ChaissonLab / vamos

VNTR annotation using motif selection
GNU General Public License v2.0
29 stars 5 forks source link

edit distance large #15

Open Hanjunmin opened 1 week ago

Hanjunmin commented 1 week ago

Hi, Thank you very much for developing this tool! I find some regions motif edit distance is too large: chr1 7105232 7105273 GAGCTGG,GAGCCAA,GGGCTGG,GAGCTGC,GAGCTCT,GAGCTG "GAGCTGG","GAGCCAA".the edit distance is 3, but the length only 7, I think it has a big divergence ,so did this issue occur because you kept iteratively adding motifs, or was this deviation allowed from the beginning?

Hanjunmin commented 1 week ago

Perhaps these additional motifs with larger edit distances are from other samples? AND you only consider the edit distances of motifs under the reference genome within a certain range?

mchaisso commented 6 days ago

Hi Hanjunmin, can you be more clear with what you are doing, and what you expect? vamos very specifically builds motif databases of diverse motifs.

Best, -Mark

BidaGu commented 5 days ago

To supplement Mark's comments, this deviation is allowed from the beginning. We first generate tandem repeat calls for a panel of input genomes (specifically the 94 HPRC genomes) using Tandem Repeat Finder and RepeatMasker with their default parameters. Our tandem repeat boundaries and motif catalogs are refined based on these multi-genome calls.

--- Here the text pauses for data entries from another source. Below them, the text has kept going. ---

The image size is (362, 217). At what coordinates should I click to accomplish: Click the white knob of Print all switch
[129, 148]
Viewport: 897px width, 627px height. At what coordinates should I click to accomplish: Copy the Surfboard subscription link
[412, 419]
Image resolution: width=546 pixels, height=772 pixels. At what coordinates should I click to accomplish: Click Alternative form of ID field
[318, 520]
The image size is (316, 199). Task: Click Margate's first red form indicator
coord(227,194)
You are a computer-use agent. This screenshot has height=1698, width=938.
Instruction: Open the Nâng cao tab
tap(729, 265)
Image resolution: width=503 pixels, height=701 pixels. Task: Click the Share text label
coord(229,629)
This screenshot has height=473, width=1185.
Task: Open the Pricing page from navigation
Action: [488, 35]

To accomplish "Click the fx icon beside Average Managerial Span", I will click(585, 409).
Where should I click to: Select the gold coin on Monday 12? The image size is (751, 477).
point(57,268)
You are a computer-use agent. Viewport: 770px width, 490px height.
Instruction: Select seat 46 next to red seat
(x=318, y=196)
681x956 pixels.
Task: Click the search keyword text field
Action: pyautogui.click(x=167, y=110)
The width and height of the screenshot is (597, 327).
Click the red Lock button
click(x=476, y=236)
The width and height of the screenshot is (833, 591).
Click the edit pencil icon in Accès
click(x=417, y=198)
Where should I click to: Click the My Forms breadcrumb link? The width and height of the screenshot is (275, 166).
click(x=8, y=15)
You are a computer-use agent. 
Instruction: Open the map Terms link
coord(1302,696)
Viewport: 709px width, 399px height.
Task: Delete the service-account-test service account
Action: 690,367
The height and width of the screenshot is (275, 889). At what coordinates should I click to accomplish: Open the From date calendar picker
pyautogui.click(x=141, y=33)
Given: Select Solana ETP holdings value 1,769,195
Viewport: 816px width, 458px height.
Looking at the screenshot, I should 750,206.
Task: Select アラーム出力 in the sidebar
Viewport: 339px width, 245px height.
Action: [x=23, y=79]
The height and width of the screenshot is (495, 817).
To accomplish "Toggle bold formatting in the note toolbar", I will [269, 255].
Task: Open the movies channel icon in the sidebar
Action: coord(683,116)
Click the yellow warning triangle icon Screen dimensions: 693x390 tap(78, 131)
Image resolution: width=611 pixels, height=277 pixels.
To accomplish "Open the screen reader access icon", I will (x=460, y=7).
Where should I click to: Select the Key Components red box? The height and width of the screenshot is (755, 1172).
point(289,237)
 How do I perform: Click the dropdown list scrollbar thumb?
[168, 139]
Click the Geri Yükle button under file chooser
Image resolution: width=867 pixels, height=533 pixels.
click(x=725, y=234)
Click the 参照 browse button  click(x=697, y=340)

We do not filter raw tandem repeat calls from TRF/RepeatMasker based on sequence purity. Instead, any tandem repeat region supported by a sufficient number of genomes (in this case, at least three) is considered a valid tandem repeat region. More details about the catalog-building pipeline can be found in our recent manuscript: https://www.biorxiv.org/content/10.1101/2024.08.07.607105v1.

For the chr1 example, this is a fairly conserved low-purity repeat region across all genomes (and is also present in the T2T reference). Every genome marks this region as a tandem repeat via TRF/RepeatMasker, so we’ve kept it in our catalog, even though its motifs are somewhat divergent.